Rishi Sunak: Finance Minister Sunak, the first Indian politician to hold the post, resigned from the government on Tuesday in a surprise move, placing him among the favorites to succeed Johnson, after his popularity declined due to his wealth and the tax arrangements of his rich wife. dissatisfaction unleashed in the midst of a purchasing power crisis.

Sunak, whose grandparents immigrated from the North Indies to the UK in the 1960s, was an analyst at Goldman Sachs and later worked for speculative funds and in 2015 became an MP.

The 42-year-old proponent of Brexit, Sunak, took over as finance minister in 2020, but has been criticized for inadequate measures to curb price increases.

– Liz Truss: Her outspokenness and willingness to interfere in the culture wars made Foreign Minister Liz Truss hugely popular at the Conservative Party base. Truss, 46, was given the sensitive position as a reward for her work as Minister of International Trade.

While in office, the free trade specialist who voted to stay in the European Union before moving to the other camp entered into a series of post-Brexit trade agreements. Her hard-line stance on the war in Ukraine or her threats to break away from the European Union’s agreement on Northern Ireland impressed some conservatives.

turbulent career

Johnson came to power almost three years ago and promised to take Britain out of the European Union and save it from the bitter strife that followed the 2016 referendum to leave the bloc.

Since then, some Conservatives have enthusiastically supported the journalist and former mayor of London while others have supported him, albeit with reservations, because he could win parts of the electorate that would normally reject their party.

This was confirmed in the December 2019 election, but his administration’s often belligerent and chaotic approach to government and a series of scandals have exhausted the satisfaction of many of his deputies, while opinion polls show he is no longer popular with the general public. .

Johnson’s leadership has been embroiled in scandals over the past few months as police have fined him for violating COVID-19 lock-in laws and published a damning report on the behavior of officials in his Downing Street office who violated lock-in rules.

In the latest scandal, Johnson apologized for appointing a deputy to a government position, even after learning that the politician was the focus of complaints about sexual misconduct.

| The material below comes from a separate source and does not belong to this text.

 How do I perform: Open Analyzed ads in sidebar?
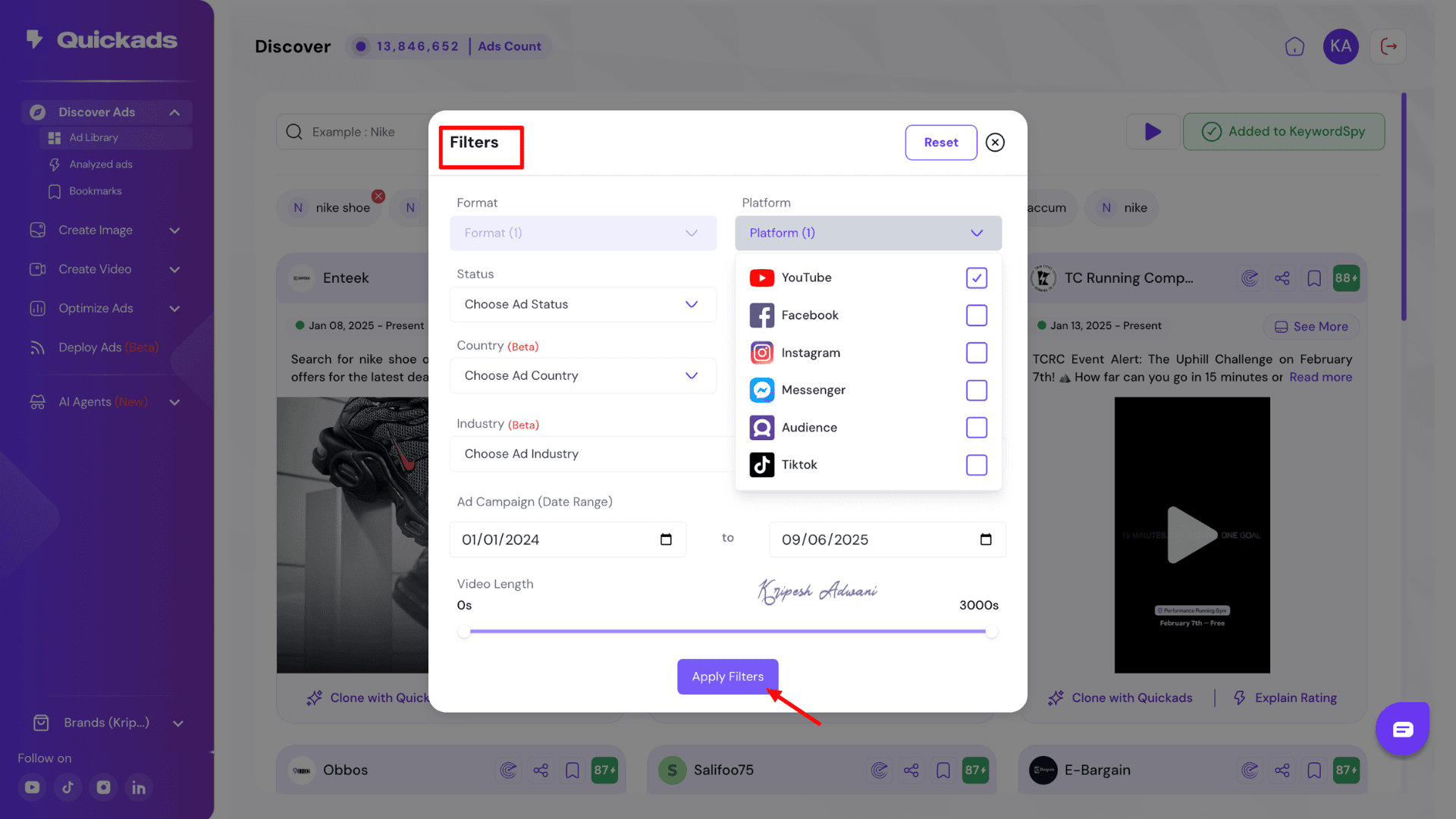100,165
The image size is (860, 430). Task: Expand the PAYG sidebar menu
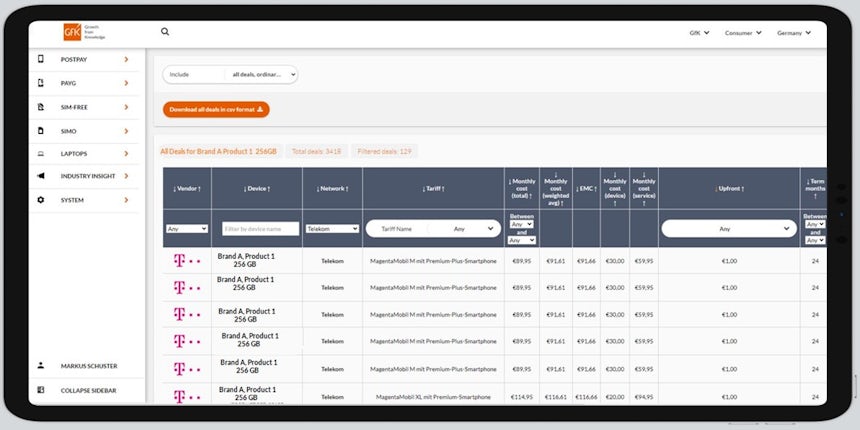126,83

The Downing Street narrative has changed several times about what and when the prime minister knew about the previous actions of the politician who was forced to resign. His spokesman blamed a problem with Johnson’s memory.

In addition to the scandals, there were also policy shifts, a defense of a legislator who broke lobbying rules, and criticism that he did not do enough to tackle inflation as many Britons struggled to cope with rising fuel and food prices.

The crisis comes at a time when the British are experiencing the heaviest pressure in decades on their financial conditions, in the wake of the “Covid-19” pandemic and the continuing rise in inflation. The British economy is expected to be the weakest of the major countries in 2023, after Russia.

It also comes after several years of internal divisions caused by a fierce vote in 2016 for Britain to leave the European Union, and also in the face of threats facing the formation of the UK itself, with growing demands for another referendum on Scottish independence, which could be the second in 10 years.